:: GIVEN RECORDS
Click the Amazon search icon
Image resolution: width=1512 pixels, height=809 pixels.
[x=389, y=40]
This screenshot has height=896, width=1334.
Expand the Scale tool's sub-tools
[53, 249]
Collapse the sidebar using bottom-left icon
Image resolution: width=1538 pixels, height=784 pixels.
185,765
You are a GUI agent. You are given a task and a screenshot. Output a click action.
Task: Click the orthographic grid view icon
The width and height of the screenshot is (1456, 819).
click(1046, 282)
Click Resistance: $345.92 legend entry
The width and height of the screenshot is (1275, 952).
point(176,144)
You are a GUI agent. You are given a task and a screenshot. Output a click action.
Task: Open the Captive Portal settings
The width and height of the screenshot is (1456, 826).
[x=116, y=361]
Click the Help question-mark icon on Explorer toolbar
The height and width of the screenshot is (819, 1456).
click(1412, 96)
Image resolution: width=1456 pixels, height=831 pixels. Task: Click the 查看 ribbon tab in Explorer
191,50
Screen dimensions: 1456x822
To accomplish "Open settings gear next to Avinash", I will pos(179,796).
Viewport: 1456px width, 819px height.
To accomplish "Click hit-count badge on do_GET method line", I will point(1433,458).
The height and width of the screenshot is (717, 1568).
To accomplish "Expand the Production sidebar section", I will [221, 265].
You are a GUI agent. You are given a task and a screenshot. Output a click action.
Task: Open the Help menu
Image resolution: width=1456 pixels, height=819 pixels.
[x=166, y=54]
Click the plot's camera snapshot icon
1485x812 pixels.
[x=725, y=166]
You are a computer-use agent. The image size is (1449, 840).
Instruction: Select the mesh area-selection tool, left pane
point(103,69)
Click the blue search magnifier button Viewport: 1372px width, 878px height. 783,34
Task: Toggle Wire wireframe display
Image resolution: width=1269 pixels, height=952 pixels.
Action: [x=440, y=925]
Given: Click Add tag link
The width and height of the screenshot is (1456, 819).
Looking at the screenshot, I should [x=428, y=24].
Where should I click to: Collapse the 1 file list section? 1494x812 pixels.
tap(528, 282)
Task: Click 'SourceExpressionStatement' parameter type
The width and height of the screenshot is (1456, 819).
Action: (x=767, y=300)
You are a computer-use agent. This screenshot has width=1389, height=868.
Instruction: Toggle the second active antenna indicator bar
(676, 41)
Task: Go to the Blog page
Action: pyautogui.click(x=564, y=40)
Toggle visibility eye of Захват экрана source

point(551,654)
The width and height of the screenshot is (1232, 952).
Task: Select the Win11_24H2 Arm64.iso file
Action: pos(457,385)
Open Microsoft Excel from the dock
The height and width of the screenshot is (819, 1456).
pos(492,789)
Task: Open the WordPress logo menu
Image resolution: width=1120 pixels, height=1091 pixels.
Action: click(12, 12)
::::
## [DIRECTIONS]
From the records above, pick out and copy each line holding the word "settings".

## [ANSWER AREA]
Task: Open the Captive Portal settings
To accomplish "Open settings gear next to Avinash", I will pos(179,796).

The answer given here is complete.